Dashi-glazed lotus and winter vegetables in dashi broth
For the lotus and winter vegetables
2 cups dashi broth, plus reserved shiitake mushrooms, optional
2 Tbsp mirin rice wine
1/4 cup soy sauce
1 Tbsp cooking sake
1 Tbsp granulated sugar
1 Tbsp vegetable oil
1 large yellow onion, chopped
1 piece fresh ginger root, peeled, thinly sliced lengthwise, stacked, and cut into thin strips
1 very large, thick carrot, peeled and sliced on a bias into 1/2″-thick pieces
1 medium lotus root (about 3/4 pound), ends removed, peeled, and cut crosswise into 1/2″-thick slices
1 lb. winter squash (my favorite is kabocha), halved, seeded, peeled, and cut into 1 1⁄2″–2″ pieces
2 shiso leaves, stacked, rolled lengthwise, and sliced crosswise into thin ribbons, optional
4 whole pickled plums (also called umeboshi, optional)
For the dashi broth
1. Add the kombu and eight cups of cold water to a large pot and warm gently over medium heat until steam rises off the top of the pot. You don’t want the water to boil or simmer. As white foam rises to the top, skim it off. This can make the dashi bitter, so it is good to remove it from the liquid. Once you see steam rising off the top, turn off the heat, cover the pot, and let the kombu sit in the water for 40 minutes.

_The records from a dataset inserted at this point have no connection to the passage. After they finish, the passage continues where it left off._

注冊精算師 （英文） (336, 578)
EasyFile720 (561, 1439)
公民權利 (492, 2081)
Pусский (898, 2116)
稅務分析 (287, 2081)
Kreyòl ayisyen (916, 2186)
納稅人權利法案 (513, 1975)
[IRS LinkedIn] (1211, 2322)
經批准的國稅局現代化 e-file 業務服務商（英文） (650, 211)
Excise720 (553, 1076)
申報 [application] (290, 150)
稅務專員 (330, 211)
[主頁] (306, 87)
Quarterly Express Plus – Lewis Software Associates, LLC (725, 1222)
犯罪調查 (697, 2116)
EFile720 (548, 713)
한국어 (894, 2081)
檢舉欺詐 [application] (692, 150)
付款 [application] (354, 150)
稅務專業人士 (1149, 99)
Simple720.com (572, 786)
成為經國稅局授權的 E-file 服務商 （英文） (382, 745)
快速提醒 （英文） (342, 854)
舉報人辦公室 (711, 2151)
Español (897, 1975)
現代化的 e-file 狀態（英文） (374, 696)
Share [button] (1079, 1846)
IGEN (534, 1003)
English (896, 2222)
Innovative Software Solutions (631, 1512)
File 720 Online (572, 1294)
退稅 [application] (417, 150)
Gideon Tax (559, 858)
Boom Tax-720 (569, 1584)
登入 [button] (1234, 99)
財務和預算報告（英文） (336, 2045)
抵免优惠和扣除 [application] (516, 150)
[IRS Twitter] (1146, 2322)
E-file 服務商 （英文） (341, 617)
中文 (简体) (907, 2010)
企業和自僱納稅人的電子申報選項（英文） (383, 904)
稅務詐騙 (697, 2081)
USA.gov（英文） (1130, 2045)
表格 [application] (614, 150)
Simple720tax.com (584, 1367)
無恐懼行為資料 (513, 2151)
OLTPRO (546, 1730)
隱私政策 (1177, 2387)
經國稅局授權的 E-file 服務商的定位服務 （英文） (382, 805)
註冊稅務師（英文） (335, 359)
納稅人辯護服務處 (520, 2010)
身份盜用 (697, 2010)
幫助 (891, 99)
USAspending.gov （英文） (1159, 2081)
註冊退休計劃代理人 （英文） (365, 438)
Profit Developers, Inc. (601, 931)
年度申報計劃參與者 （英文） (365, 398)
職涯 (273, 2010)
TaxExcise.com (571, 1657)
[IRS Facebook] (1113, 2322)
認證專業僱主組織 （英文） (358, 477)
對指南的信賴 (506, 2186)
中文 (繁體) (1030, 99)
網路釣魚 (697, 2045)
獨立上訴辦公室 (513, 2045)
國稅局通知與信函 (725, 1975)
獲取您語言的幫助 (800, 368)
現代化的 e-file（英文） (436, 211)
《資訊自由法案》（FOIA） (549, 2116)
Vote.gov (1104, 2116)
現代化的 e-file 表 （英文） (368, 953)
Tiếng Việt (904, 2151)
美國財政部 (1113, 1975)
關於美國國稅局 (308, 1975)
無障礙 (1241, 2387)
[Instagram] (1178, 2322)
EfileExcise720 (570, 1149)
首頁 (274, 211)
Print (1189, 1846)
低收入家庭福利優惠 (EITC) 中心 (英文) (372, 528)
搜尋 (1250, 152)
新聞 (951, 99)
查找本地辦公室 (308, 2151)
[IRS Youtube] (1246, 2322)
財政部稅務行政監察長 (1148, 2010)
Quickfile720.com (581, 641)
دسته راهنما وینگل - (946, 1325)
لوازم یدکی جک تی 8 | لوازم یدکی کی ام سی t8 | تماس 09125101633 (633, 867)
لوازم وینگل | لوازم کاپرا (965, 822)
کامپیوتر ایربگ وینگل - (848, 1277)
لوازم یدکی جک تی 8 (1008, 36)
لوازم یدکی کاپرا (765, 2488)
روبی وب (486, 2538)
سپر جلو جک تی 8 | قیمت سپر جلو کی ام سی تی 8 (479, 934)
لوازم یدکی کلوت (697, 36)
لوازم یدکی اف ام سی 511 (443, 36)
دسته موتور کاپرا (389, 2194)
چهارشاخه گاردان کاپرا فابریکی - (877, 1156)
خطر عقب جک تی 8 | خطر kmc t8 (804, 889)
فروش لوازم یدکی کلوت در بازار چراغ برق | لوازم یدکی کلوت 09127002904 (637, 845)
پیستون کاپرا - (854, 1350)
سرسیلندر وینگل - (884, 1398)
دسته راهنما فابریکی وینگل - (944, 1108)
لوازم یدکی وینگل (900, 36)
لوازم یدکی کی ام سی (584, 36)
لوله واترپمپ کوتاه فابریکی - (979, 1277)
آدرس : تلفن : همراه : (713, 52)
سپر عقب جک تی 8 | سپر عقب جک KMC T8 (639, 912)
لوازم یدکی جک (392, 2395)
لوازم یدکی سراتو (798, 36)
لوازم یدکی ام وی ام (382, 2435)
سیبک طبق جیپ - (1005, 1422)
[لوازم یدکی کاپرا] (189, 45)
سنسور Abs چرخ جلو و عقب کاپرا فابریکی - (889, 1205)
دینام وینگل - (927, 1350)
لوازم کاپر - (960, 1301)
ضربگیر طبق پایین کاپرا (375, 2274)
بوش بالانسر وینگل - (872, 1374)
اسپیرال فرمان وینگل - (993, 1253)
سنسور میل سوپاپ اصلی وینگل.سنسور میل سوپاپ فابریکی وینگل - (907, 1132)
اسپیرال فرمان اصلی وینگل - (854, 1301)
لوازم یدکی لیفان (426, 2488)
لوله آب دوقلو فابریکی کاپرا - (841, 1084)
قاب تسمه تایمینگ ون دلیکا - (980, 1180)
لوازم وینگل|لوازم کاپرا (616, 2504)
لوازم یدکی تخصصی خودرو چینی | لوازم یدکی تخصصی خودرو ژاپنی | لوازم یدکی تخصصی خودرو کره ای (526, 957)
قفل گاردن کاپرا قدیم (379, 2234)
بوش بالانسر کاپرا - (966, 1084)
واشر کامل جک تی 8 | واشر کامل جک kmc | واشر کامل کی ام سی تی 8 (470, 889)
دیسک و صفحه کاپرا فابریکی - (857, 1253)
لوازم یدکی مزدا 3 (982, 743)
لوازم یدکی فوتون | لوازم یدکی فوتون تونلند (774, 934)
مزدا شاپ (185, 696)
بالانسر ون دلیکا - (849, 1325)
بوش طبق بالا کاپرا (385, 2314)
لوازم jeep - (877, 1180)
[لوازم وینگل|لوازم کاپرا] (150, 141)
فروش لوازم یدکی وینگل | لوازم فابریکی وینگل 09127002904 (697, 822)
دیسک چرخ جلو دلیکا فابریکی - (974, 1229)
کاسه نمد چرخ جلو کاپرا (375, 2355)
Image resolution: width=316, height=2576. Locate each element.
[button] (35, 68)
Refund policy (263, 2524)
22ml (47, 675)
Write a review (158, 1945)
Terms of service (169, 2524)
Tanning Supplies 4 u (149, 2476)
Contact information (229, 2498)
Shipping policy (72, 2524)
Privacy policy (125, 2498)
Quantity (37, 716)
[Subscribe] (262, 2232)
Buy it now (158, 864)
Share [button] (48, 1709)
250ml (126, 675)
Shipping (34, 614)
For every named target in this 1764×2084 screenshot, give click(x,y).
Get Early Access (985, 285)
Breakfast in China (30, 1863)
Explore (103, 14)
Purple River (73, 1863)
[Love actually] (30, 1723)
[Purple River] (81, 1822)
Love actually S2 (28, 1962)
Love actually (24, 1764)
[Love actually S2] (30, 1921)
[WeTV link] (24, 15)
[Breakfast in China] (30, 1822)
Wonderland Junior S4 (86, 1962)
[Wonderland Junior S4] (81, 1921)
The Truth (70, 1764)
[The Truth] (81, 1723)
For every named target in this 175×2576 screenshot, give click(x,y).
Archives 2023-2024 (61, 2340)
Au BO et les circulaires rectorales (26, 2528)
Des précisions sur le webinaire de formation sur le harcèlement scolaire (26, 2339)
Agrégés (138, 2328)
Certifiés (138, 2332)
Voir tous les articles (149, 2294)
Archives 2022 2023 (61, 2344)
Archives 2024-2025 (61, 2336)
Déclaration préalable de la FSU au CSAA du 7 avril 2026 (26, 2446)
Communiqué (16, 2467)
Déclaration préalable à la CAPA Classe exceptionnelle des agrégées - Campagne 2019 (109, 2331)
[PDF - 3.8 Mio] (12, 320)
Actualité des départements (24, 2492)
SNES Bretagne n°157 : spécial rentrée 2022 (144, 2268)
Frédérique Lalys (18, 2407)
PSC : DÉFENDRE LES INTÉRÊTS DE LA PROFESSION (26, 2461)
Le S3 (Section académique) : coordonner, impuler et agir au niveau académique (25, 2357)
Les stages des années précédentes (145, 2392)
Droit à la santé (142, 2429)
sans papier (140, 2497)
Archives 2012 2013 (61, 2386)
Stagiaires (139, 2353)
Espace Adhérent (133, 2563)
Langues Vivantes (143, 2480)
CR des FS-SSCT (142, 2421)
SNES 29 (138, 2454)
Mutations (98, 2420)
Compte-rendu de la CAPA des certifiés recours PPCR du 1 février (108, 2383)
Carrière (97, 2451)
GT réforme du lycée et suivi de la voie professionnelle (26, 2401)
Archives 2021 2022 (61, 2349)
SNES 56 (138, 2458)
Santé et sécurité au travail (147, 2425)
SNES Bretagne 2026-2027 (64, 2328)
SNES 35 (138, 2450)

2. Remove the kombu. Bring the liquid to a simmer over medium heat. Slice an asterisk in the top of each mushroom cap. Make an X and then add another slit across the center. Reduce the heat to medium-low and add the bonito, sardines, and shiitakes to the broth. Continue to gently simmer until the sardines are semi-soft (but not falling apart), about 20 minutes.
3. Remove the shiitakes and set them aside. You can slice them and return them to the strained broth or add them to a stir-fry. Strain the dashi through a cheesecloth or fine-mesh sieve lined with paper towels, pressing on the solids lightly to extract as much of the broth as possible (discard the solids). Return the mushrooms to the broth (if desired) and serve warm, or refrigerate the dashi for up to five days.
For the lotus and winter vegetables
1. Pour the dashi into a medium saucepan and add mirin, soy sauce, sake, and sugar. Bring to a simmer over medium heat and continue to simmer for two minutes to let the flavors come together. Set aside.
2. Heat the canola or vegetable oil in a large heavy-bottomed pot over medium-high heat. Add the onion and cook until it starts to brown, stirring often, about 5 minutes. Stir in ginger and once it becomes fragrant, after about 30 seconds, add carrot and lotus root. Pour in the seasoned dashi—it should rise about halfway up the vegetables—and bring to a simmer.
3. Reduce heat to medium-low, cover, and cook broth and vegetables until the carrot is tender, about 15 minutes. Add the squash and reserved shiitakes (if using). Cook, covered, for 20 minutes more. Uncover the pan and continue to cook, using a spoon to drizzle the glaze from the pot over the top of the vegetables, until the squash is tender, five to ten minutes more.
4. Divide the vegetables among four bowls. Add some dashi to each. Sprinkle with shiso leaves (if using) and serve with pickled plum (if using).